Cysteine proteinase type I, encapsulated in solid lipid nanoparticles induces substantial protection against Leishmania major infection in C57BL/6 mice

Summary Appropriate adjuvant, proper antigen(s) and a suitable formulation are required to develop stable, safe and immunogenic vaccines. Leishmanial cysteine proteinase type I (CPB) is a promising vaccine candidate; nevertheless, it requires a delivery system to induce a potent immune response. Herein, solid lipid nanoparticles (SLN) have been applied for CPB [with and without C‐terminal extension (CTE)] formulation to utilize as a vaccine against Leishmania major infection in C57BL/6 mice. Therefore, SLN‐CPB and SLN‐CPB −CTE formulations were prepared from cetyl palmitate and cholesterol, using melt emulsification method. After intraperitoneal vaccination and subsequent L. major challenge, a strong antigen‐specific T‐helper type 1 (Th1) immune response was induced compared to control groups. Lymph node cells from immunized mice displayed lower parasite burden, higher IFN‐γ, IgG2a and lower IL‐4 production, indicating that robust Th1 immune response had been induced.
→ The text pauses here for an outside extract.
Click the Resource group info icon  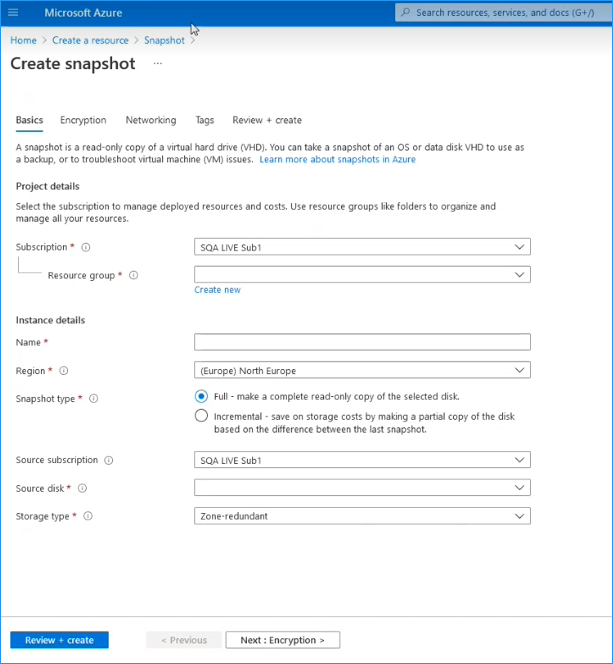click(133, 275)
Our results revealed that CTE is not necessary for inducing protective responses against L. major infection as the IFN‐γ/IL‐4 ratio was significantly higher, whereas IgG1 responses were lower in the SLN‐CPB −CTE vaccinated group, post‐challenge. Thus, SLN‐CPB −CTE was shown to induce specific Th1 immune responses to control L. major infection, through effective antigen delivery to the peritoneal antigen presenting cells.